# Selected excerpt:
■ ■ ■ ■ ■
# Full Stack Data Delivery

In my journey to understand data stewardship from end to end, I still have a lot to learn.

The purpose of this project is not to claim perfect knowledge of all systems; it is to demonstrate my ability to abstract data design systems and write portable and modular code.


When I re-hashed the dunnhumby project in Feb 2022, I had just learned the basics of Python class structures and inheritance. 

In 1.5 years since then, I've had the chance to apply my coding expertise to real-world data systems, and have a better idea of what is required from a data team.
■ ■ ■ ■ ■
# Given data:
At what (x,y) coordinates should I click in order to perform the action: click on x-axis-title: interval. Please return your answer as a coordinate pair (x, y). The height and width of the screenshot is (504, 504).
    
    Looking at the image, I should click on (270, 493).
■ ■ ■ ■ ■
# Directions for this task:
From the passage on full stack data delivery, reproduce word for word the part that begins with the words containing "The purpose of" and ends with "structures and inheritance.".

# Solution to the problem:
The purpose of this project is not to claim perfect knowledge of all systems; it is to demonstrate my ability to abstract data design systems and write portable and modular code.


When I re-hashed the dunnhumby project in Feb 2022, I had just learned the basics of Python class structures and inheritance.